### TASK DIRECTIONS
Could you quote, word for word, the part of the mailing list post on broken ciphers starting with "On Aug 17, 2014, at" and going on through "files any more."?

··· DOCUMENT EXTRACT

[Cryptography] Which big-name ciphers have been broken in living memory?

Jerry Leichter leichter at lrw.com
Tue Aug 19 23:09:02 EDT 2014


On Aug 17, 2014, at 3:49 PM, Peter Gutmann <pgut001 at cs.auckland.ac.nz> wrote:
>> Just for the record: CAST5 is only used by default for symmetric only
>> encryption.  This is hopefully only rarely used 
> 
> There's a lot of people using GPG for file encryption, which means CAST5.  I
> found this out the hard way a few years ago when I removed CAST5 support (I
> was unable to identify anything other than GPG that still used it), and then
> had to quickly back out the change when people complained that they couldn't
> decrypt GPG-encrypted files any more.
*File* encryption is the easy case, since one can move the code into a "legacy support" state in which it will *decrypt* files created with any cipher at all, but will only *encrypt* with new, safe ciphers.

······
··· DATASET EXTRACT

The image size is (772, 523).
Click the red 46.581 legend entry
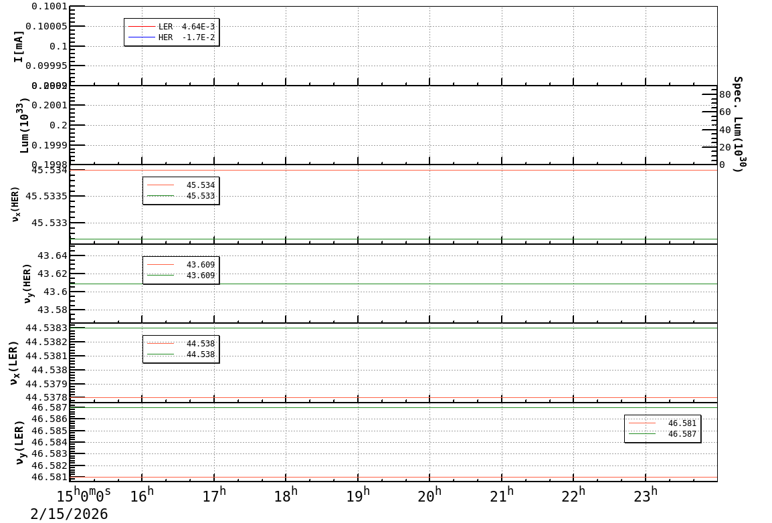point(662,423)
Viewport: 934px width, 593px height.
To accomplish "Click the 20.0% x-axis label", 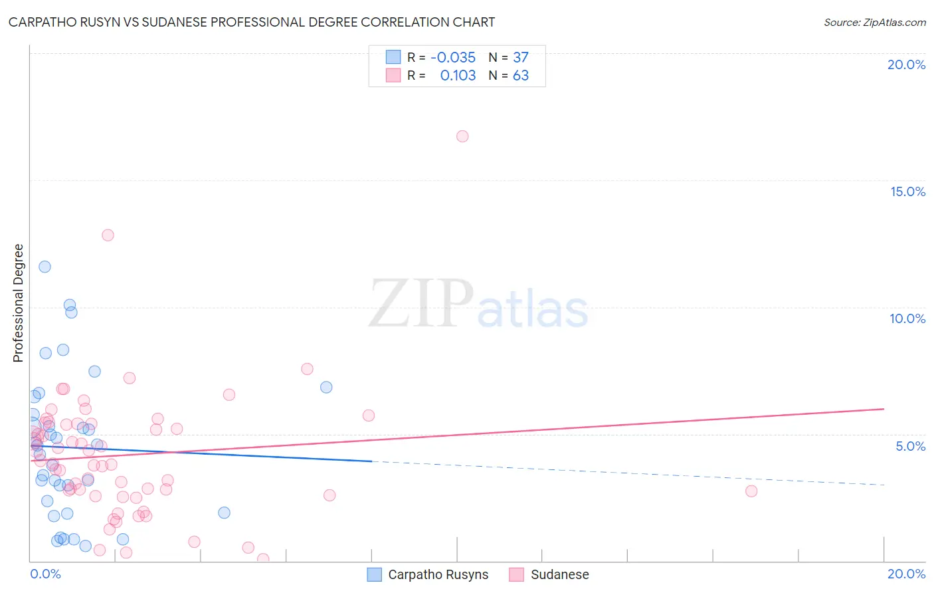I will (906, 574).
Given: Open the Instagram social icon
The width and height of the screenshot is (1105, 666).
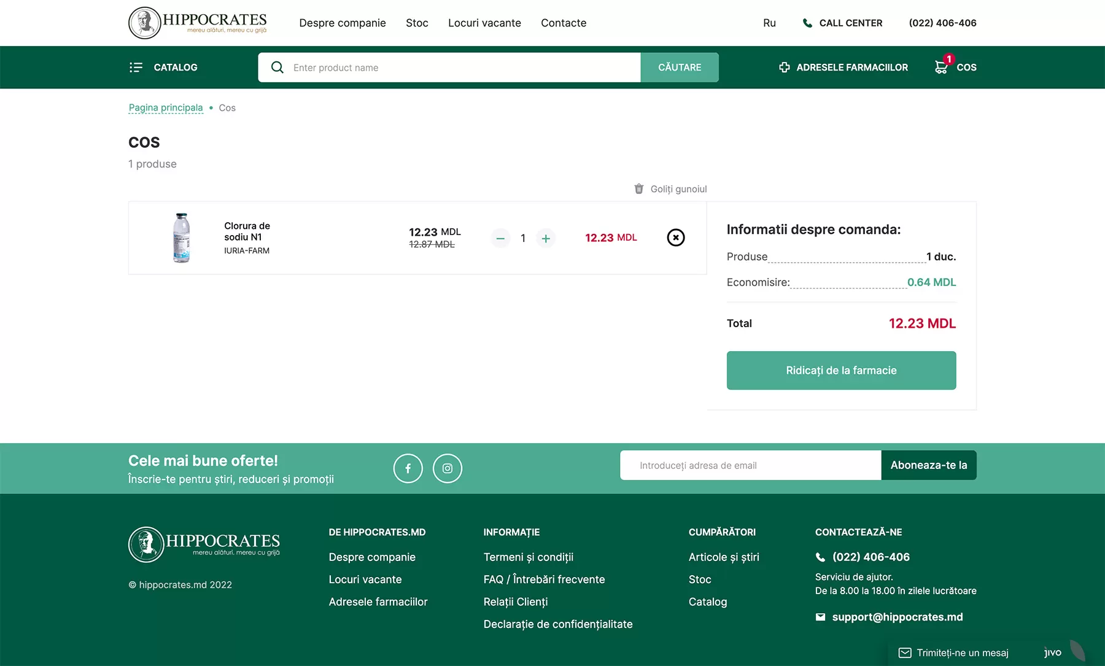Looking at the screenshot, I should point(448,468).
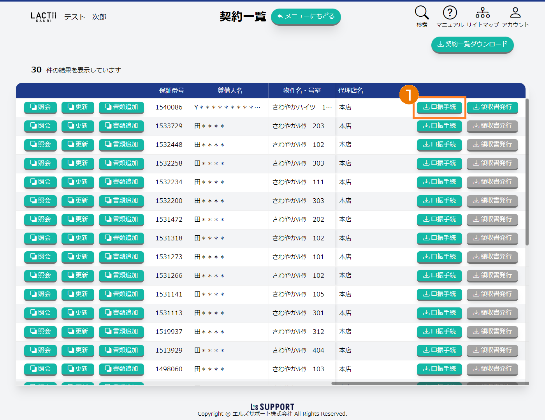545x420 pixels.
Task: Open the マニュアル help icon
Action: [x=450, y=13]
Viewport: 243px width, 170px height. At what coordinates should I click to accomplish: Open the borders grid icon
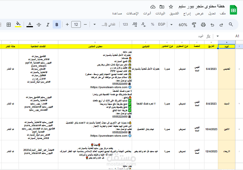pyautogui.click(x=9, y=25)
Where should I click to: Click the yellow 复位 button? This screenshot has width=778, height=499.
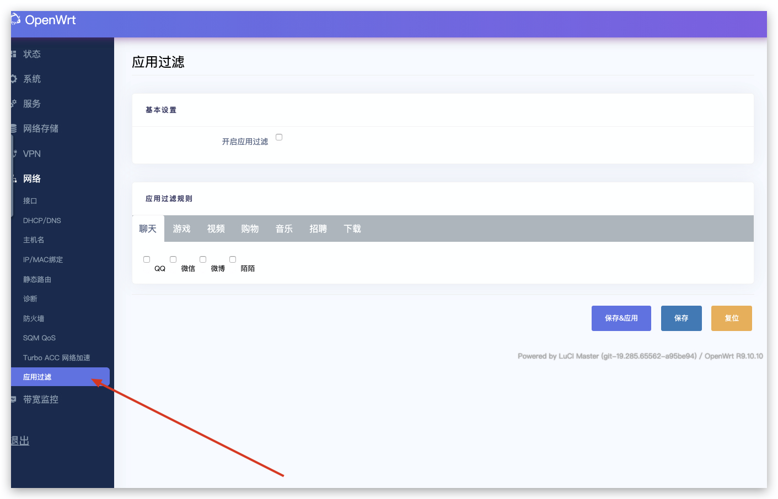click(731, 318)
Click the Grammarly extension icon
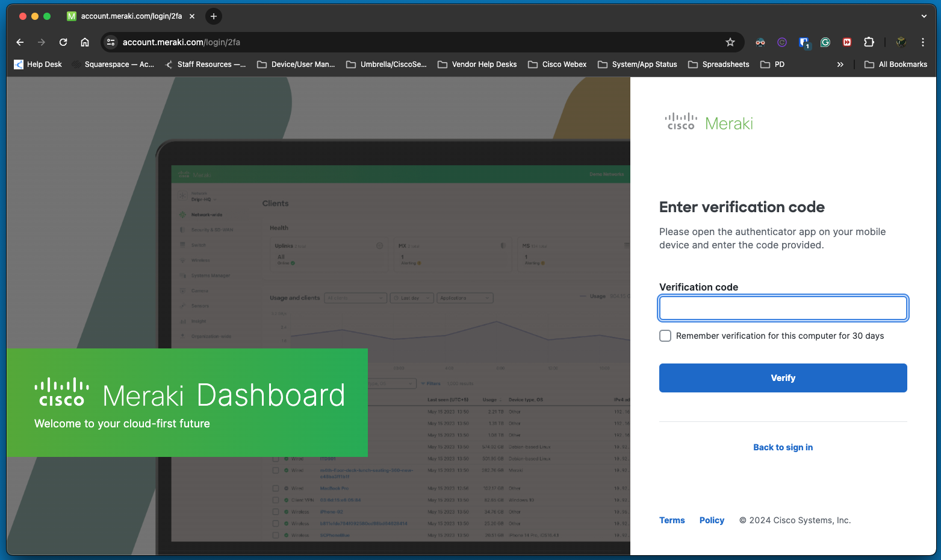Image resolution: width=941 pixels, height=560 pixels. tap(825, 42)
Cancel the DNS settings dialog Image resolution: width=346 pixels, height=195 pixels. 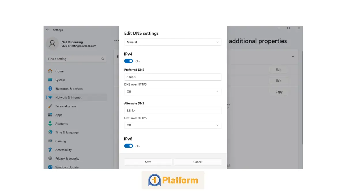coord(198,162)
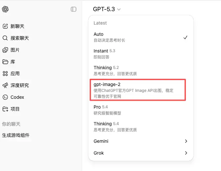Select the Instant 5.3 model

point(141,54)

······

### RESPONSE TO THE TASK
On Aug 17, 2014, at 3:49 PM, Peter Gutmann <pgut001 at cs.auckland.ac.nz> wrote:
>> Just for the record: CAST5 is only used by default for symmetric only
>> encryption.  This is hopefully only rarely used 
> 
> There's a lot of people using GPG for file encryption, which means CAST5.  I
> found this out the hard way a few years ago when I removed CAST5 support (I
> was unable to identify anything other than GPG that still used it), and then
> had to quickly back out the change when people complained that they couldn't
> decrypt GPG-encrypted files any more.